Here's why Temu stock is crashing
Elmaz Sabovic

The impact of missed earnings expectations can be severe, as Temu’s parent company, PDD Holdings (NASDAQ: PDD), came to know, experiencing its largest ever one-day drop since its listing on Nasdaq.

Namely, on August 26, PDD Holdings released its Q2 earnings report, which posted a miss on expectations with a miss on adjusted earnings-per-share (EPS) of $0.81, compared to expectations of $2.81.

Revenue also came in below expectations at $13.35 billion compared to an estimated $13.78 billion, prompting a massive sell-off that resulted in a nearly 30% drop in an August 26 trading session, which erased $55 billion from its market cap.

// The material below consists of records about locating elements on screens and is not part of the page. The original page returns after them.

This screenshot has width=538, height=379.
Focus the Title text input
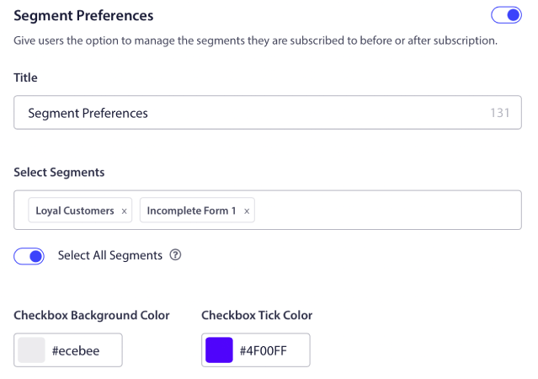pyautogui.click(x=253, y=113)
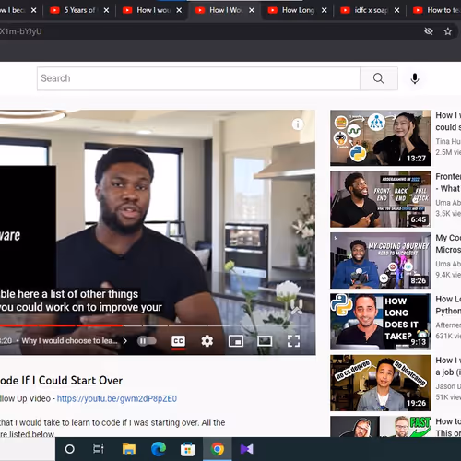This screenshot has height=461, width=461.
Task: Switch to miniplayer mode
Action: 236,341
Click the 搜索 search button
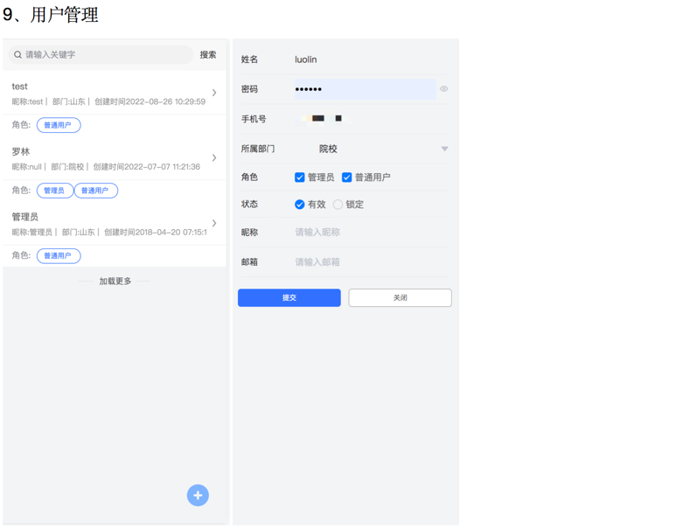This screenshot has width=683, height=529. click(208, 55)
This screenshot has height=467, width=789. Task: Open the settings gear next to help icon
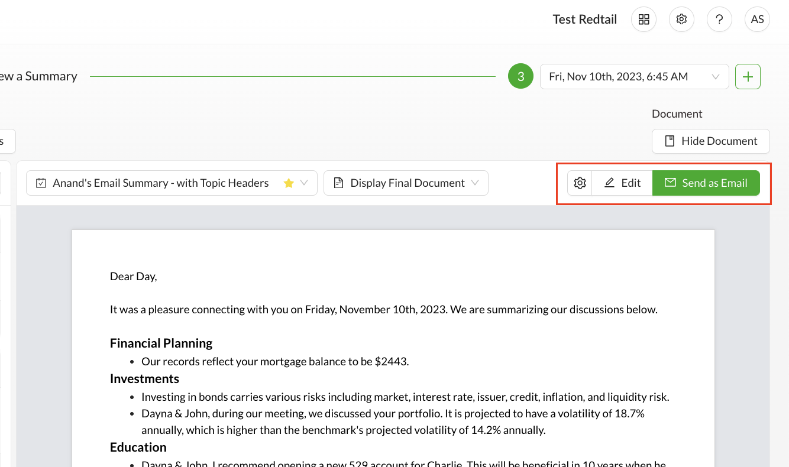pos(681,20)
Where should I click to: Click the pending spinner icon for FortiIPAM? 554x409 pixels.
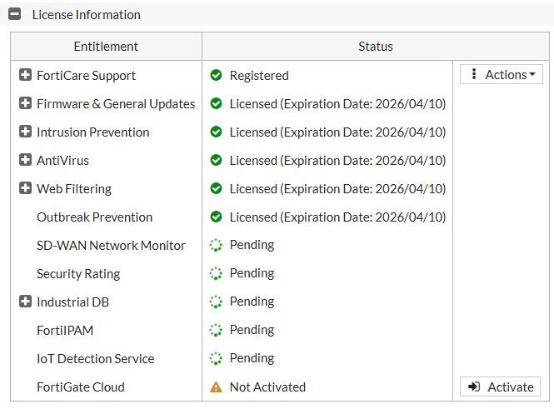[x=216, y=331]
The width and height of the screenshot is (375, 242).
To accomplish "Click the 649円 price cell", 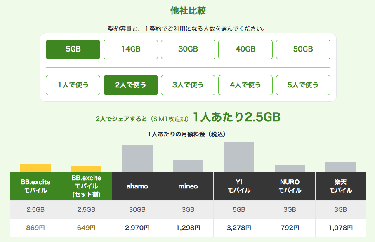I will click(x=86, y=228).
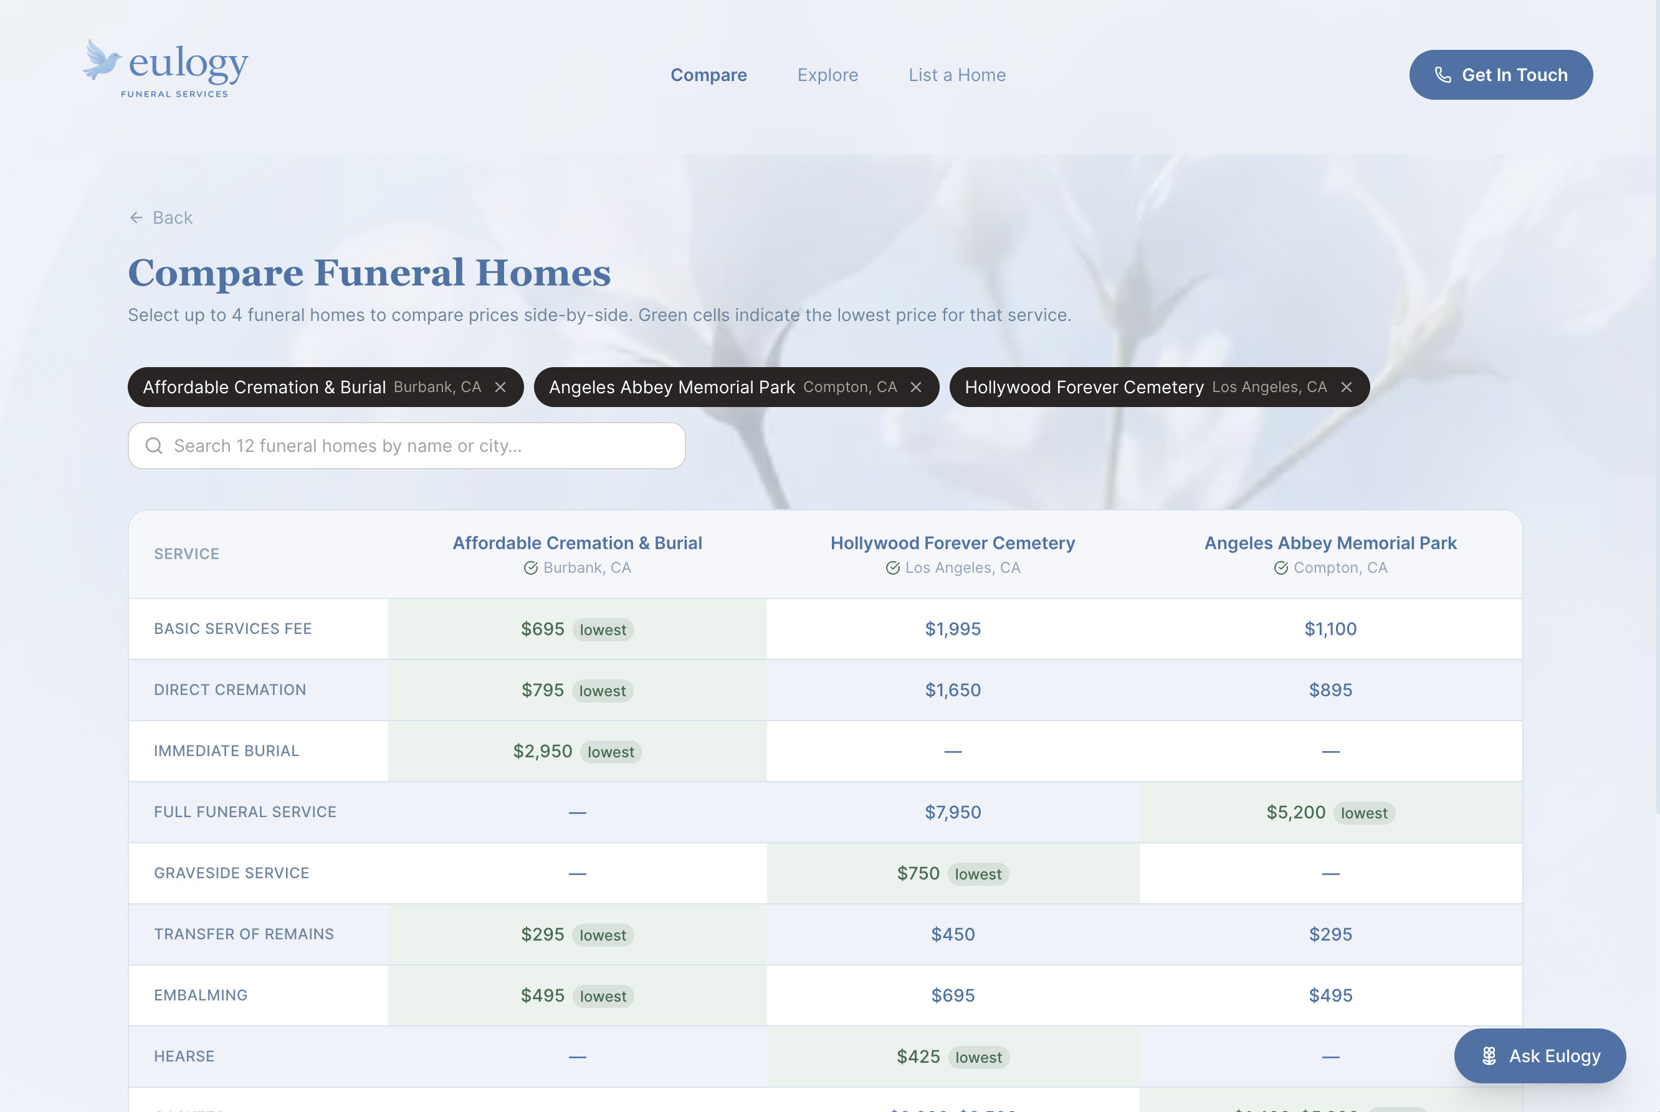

Quarterly earnings estimates and actual earnings reported for PDD Holdings. Source: TradingView
Quarterly earnings estimates and actual earnings reported for PDD Holdings. Source: TradingView

Temu stock price chart

PDD shares tumbled to an exact $100 valuation due to a 28.51% loss in the latest trading session, as the previous five trading days were also negative, with a decline of 32.87%.

After trading near a 1% gain for the year, yesterday’s losses have finally set a decisive direction for PDD stock, as they now show a 31.34% loss on a year-to-date (YTD) basis.

PDD stock YTD price chart.  Source: Google Finance
PDD stock YTD price chart. Source: Google Finance

Stiff competition in China caused losses for Temu’s stock

In what turns out to be one of the most competitive e-commerce regions, PDD Holdings has JD.com (NASDAQ: JD) and Alibaba (NYSE: BABA) to worry about, as the price war it is currently waging with these competitors has started to reflect on its profit margins, while the battle seems far from over.

On the other hand, on a global scale, American behemoth Amazon (NASDAQ: AMZN) poses an even larger challenge than its domestic competitors.

However, some analysts think now might be a good opportunity to buy the dip and that PDD stock will eventually recover.

Speaking with CNBC, Shaun Rein, managing director of China Market Research Group, said:

“I actually think Pinduoduo is a good buy at 30% down because it’s still growing. Well, it failed to hit expectations of analysts, but you’re still growing 20%, 30%, you’re still getting billions of dollars of revenue.”

Only time will tell whether Rein is correct or if this starts a downward slope for Temu’s parent company.